» **Texte fourni**:
Du haut de ses 25 ans, Émile Bilodeau est ce genre d’artiste qui écrit sa société. En show avec sa guitare, il décrit son Québec, sans mâcher ses mots. Son tout dernier album, Petite nature, le prouve: entre noirceur et luminosité, il presse de parler de nos écueils sociaux pour qu’on puisse, ensemble, les rectifier. Et il griffonne des bouts de vie sur papier, souvent branché à l’actualité, pour ancrer ses tounes dans un présent et les rechanter plus tard en se disant fièrement : « Je me souviens ».

Curieux de nature, Émile Bilodeau a en lui ce côté rassembleur et quelque peu candide. Impatient de remonter sur la scène, il a vécu la pandémie d’un confinement à l’autre, en espérant très vite revoir son public. « J’ai perdu mon rendez- vous avec le public pendant cette pandémie. Il y a eu un vide qui m’a fait réaliser que mon travail me procure énormément de bonheur », confie-t-il. Être sur la route avec ses amis, rire et partager des émotions sur la scène, donner le meilleur de lui en performance, c’est tout ça la chanson pour lui.

Éléments du jeu de données:
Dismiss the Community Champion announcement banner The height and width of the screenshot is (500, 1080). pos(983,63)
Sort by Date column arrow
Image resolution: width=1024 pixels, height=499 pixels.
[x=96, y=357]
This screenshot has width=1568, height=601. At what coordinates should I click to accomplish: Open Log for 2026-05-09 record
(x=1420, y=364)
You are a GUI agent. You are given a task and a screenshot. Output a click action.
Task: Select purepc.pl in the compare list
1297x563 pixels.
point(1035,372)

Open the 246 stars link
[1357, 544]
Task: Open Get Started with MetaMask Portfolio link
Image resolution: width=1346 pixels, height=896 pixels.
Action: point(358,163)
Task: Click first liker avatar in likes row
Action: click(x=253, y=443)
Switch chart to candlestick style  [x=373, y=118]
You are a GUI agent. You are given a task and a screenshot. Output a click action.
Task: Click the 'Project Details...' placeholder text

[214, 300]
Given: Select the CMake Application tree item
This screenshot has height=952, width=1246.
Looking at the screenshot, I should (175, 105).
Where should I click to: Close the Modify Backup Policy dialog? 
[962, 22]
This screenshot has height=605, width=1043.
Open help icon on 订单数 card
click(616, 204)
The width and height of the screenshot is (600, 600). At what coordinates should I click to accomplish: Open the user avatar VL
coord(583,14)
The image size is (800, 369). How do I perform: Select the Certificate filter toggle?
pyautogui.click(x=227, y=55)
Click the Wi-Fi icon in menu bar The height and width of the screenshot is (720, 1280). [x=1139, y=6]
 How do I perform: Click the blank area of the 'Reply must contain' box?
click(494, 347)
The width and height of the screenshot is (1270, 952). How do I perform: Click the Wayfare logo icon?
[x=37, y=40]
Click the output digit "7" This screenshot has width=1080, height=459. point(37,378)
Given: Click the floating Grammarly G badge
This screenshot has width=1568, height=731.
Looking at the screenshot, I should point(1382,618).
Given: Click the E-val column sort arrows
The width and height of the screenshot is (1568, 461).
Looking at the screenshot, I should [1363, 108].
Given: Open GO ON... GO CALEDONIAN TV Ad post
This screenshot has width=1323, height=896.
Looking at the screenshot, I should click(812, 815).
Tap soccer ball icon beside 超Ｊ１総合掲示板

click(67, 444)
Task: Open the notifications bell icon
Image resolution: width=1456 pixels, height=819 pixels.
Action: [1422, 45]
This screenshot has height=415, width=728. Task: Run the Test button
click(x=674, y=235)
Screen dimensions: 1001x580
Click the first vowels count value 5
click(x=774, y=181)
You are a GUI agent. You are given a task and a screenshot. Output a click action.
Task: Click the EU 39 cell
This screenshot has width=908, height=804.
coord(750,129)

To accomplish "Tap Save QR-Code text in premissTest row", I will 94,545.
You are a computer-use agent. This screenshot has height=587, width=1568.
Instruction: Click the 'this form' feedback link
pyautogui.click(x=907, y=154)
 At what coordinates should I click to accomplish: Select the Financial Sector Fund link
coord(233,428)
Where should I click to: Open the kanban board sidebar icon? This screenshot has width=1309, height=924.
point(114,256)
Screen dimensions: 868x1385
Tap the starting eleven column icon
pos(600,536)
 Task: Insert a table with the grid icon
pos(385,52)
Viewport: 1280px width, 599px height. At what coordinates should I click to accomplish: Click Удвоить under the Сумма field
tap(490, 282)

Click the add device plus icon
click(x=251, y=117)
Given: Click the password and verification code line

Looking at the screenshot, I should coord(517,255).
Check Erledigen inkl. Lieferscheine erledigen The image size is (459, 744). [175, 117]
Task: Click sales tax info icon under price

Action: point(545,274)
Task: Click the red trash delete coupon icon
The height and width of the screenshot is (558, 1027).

» **Tâches à réaliser**:
A) D'après le texte sur Émile Bilodeau, quel est le titre de son tout dernier album ?
B) Reprenez le texte sur Émile Bilodeau juste après sa dernière phrase.

» **Réponses finales**:
A) Son tout dernier album s'intitule Petite nature.

B)
Dans Petite nature, on sent néanmoins que le ton change par rapport à ces deux autres albums qui ont cartonné. D’autres ambiances tentent de se frayer un chemin et elles sont sans doute un peu plus trash, même si elles sont narrées parfois avec humour. « C’était des jours gris, il ne faisait pas beau dehors et de toute façon, il fallait rester en dedans. C’était une double quarantaine, une double vulnéra- bilité, visuelle et expérimentale d’un phénomène qu’on a tous vécu à notre façon », dit le chanteur qui était seul chez lui à se remettre maintes fois en question.

Confiné, face à lui-même et dans ses moments de déprime, il s’est questionné sur les raisons de sa célébrité, sur ce qu’il était et ce qu’il représentait pour les autres. « Je n’avais pas une saine alimentation, je consommais de l’alcool seul, je me levais et me couchais tard… J’écoutais les points de presse de François Legault qui était rendu mon meilleur chum dans la maison alors qu’il était à la télé… ça n’avait pas d’sens quand on y pense! »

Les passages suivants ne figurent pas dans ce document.